Familia e infancia

Cuentos y música

Ingredientes fundamentales en una dieta hipercreativa para el correcto desarrollo de personalidades originales


Por Vicenta Gisbert Caudeli – Directora de Musinnova

No imaginamos un día sin música como no imaginamos acostarnos sin nuestro cuento, qué bonito es desarrollar la imaginación de los más pequeños a través de la lectura. En esta sociedad en constante evolución tecnológica, los libros van perdiendo protagonismo mientras los dispositivos incrementan su popularidad, pero ¿hay algo más entrañable que la voz de papi o mami recreando personajes de cuento? ¿existe una melodía más evocadora que la canción que nos cantaban desde el vientre materno o la primera que aprendimos a cantar acompañados de nuestros seres queridos?

La música en vivo es como los buenos libros, un placer insustituible al que las nuevas generaciones no deben renunciar. Con el paso de los años vamos añadiendo canciones a nuestra personal “banda sonora” vital y vamos coleccionando también relatos que nos hacen comprender la realidad que nos rodea. Numerosas investigaciones han demostrado que la única conexión con la realidad que poseen los pacientes con Alzheimer en sus etapas más avanzadas son las canciones de su infancia y juventud. La música deja huellas en nosotros. ¿No me creen? Hagamos la prueba: ¿recuerdan la canción que les cantaba mami para calmarlos? ¿recuerdan la sintonía de aquellos dibujos animados que tanto les gustaban?¿reconocen la banda sonora de su película favorita? Seguro que sí.
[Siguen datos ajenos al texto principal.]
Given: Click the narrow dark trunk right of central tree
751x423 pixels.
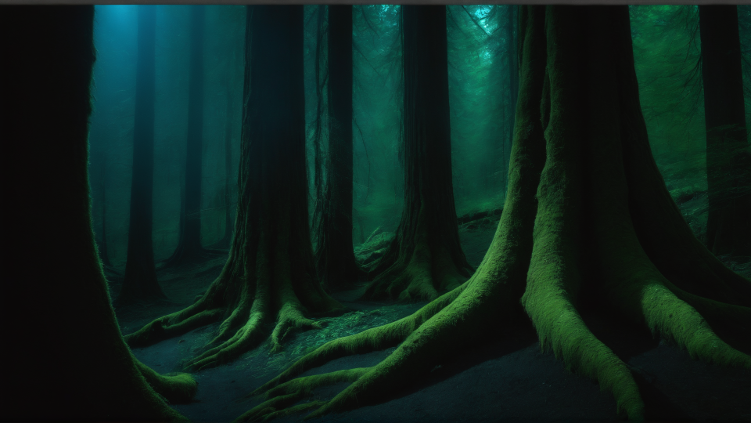Looking at the screenshot, I should point(340,157).
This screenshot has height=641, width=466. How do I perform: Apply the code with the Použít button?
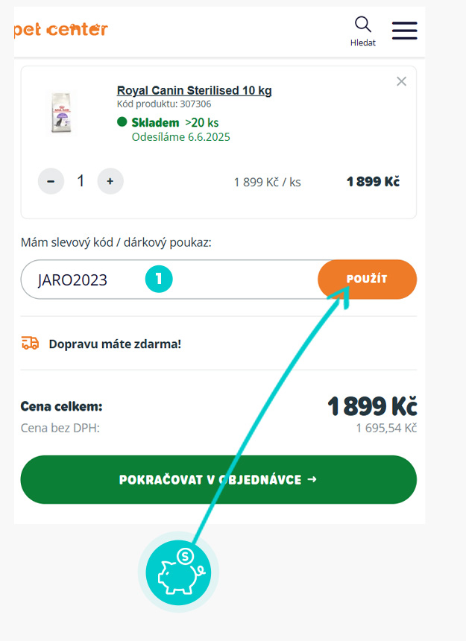pyautogui.click(x=367, y=280)
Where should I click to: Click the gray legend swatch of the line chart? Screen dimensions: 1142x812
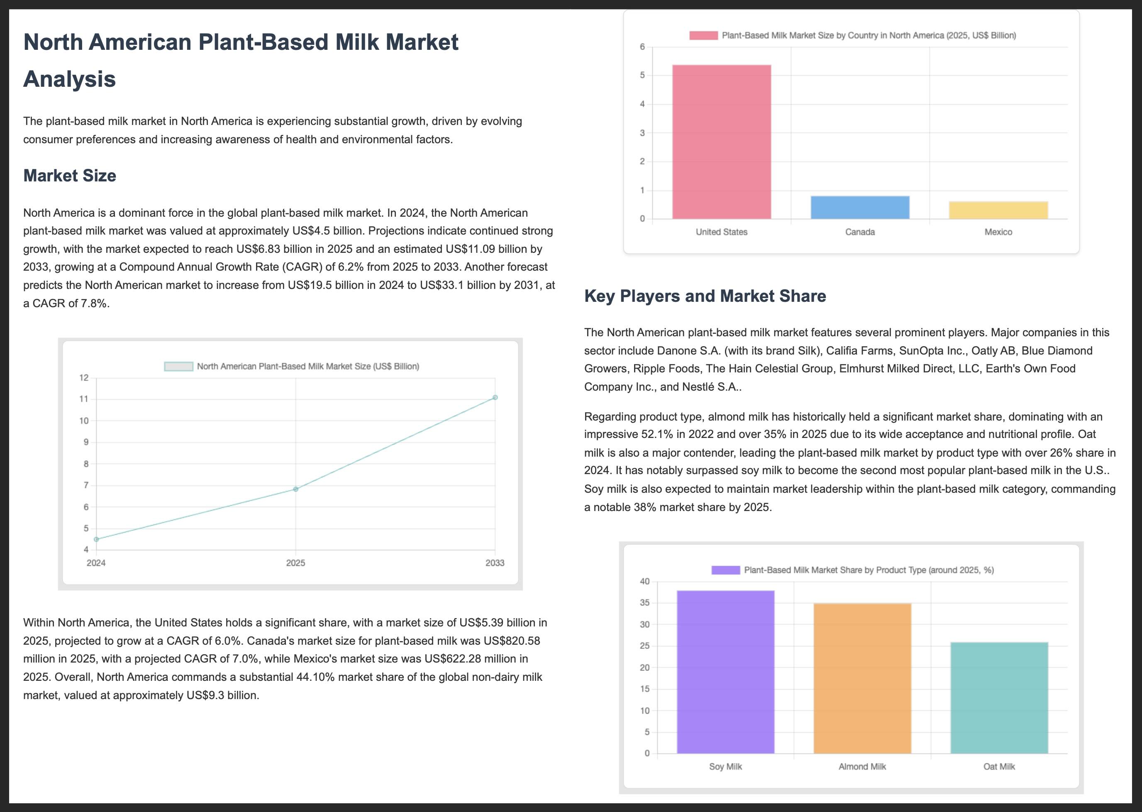tap(178, 367)
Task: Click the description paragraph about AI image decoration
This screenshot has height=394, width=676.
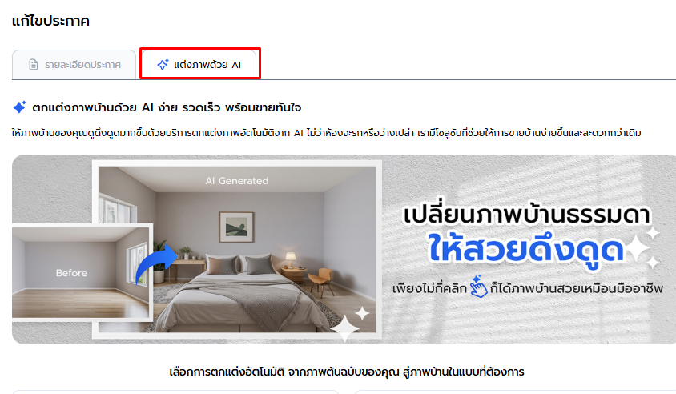Action: tap(326, 133)
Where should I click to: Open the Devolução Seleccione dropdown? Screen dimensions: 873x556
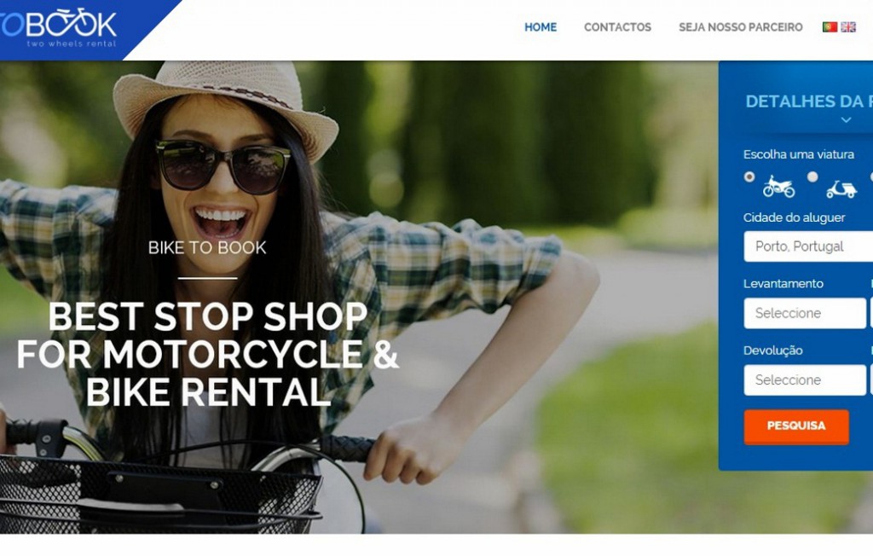click(x=805, y=380)
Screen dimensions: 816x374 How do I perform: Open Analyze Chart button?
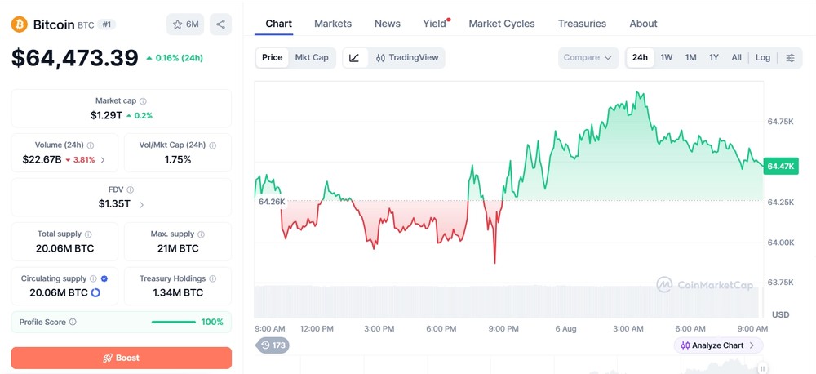[x=718, y=345]
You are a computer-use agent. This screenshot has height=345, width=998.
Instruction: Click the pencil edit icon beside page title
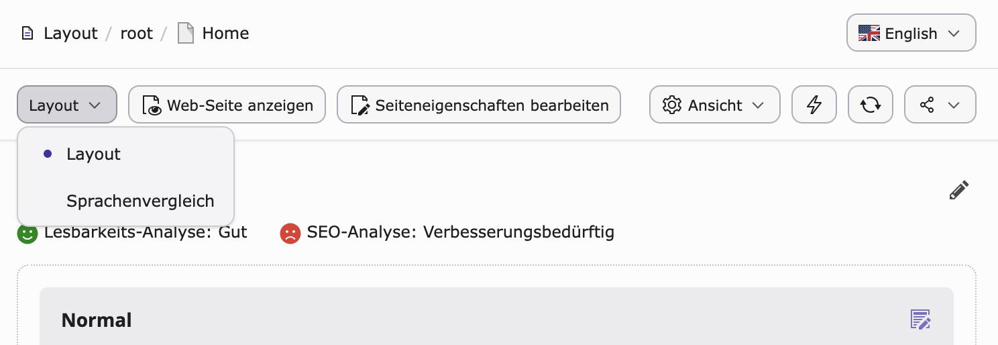(x=959, y=190)
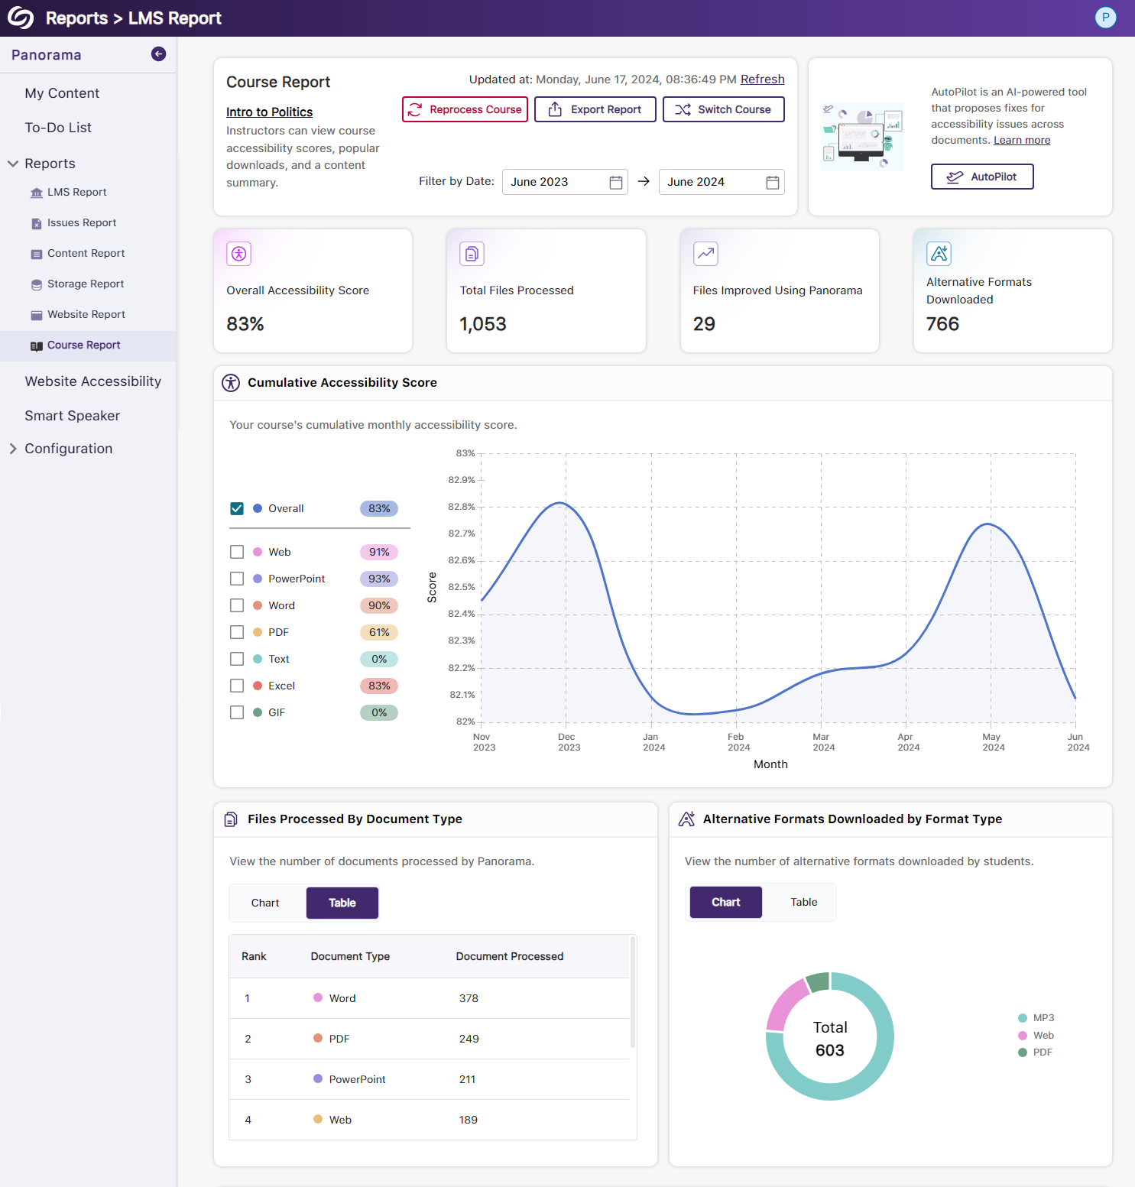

Nos encontramos un mundo cambiante y una de las cualidades más valoradas en la actualidad es sin duda la creatividad y, en palabras de Einstein “el cerebro no es un vaso por llenar, sino una lámpara por encender”. La pregunta que todos nos haríamos llegado este momento es ¿cómo encendemos esa lámpara? La respuesta sin duda, no es actual, la respuesta viene de muy atrás, los antiguos romanos ya decían “Mens sana in corpore sano” o lo que es lo mismo, debemos cuidarnos por dentro y por fuera, aportando calidad a la formación intelectual, atlética y espiritual.

La lectura nos aporta variedad, disponemos de extraordinarias bibliotecas donde buscar el género que más nos cautiva. La educación física forma parte de nuestra educación obligatoria y la música contribuye tanto a la intelectualidad como a la espiritualidad, no es casual que la musicoterapia tenga cada vez más presencia en la etapa de infantil. La música contribuye a la relajación y en el estado meditativo es cuando nuestro cerebro se conecta y pone en marcha su proceso relacional del que surgen las ideas más brillantes y creativas.

La música no aporta únicamente conocimiento musical, aporta herramientas útiles para la vida adulta, nos prepara para afrontar las relaciones interpersonales, nos motiva a la autocrítica, a encontrar nuestros errores y enmendarlos, para empatizar con las personas de nuestro entorno, para valorar el trabajo colaborativo, el esfuerzo, la paciencia, etc. Hay quien cree que solo los que van a dedicarse a ello profesionalmente han de estudiar música, pero ¿solo practican deporte los que tienen intención de ser olímpicos?

Ofrezcamos a los más pequeños la posibilidad de crecer felices, sanos por dentro y por fuera. ¡Más música!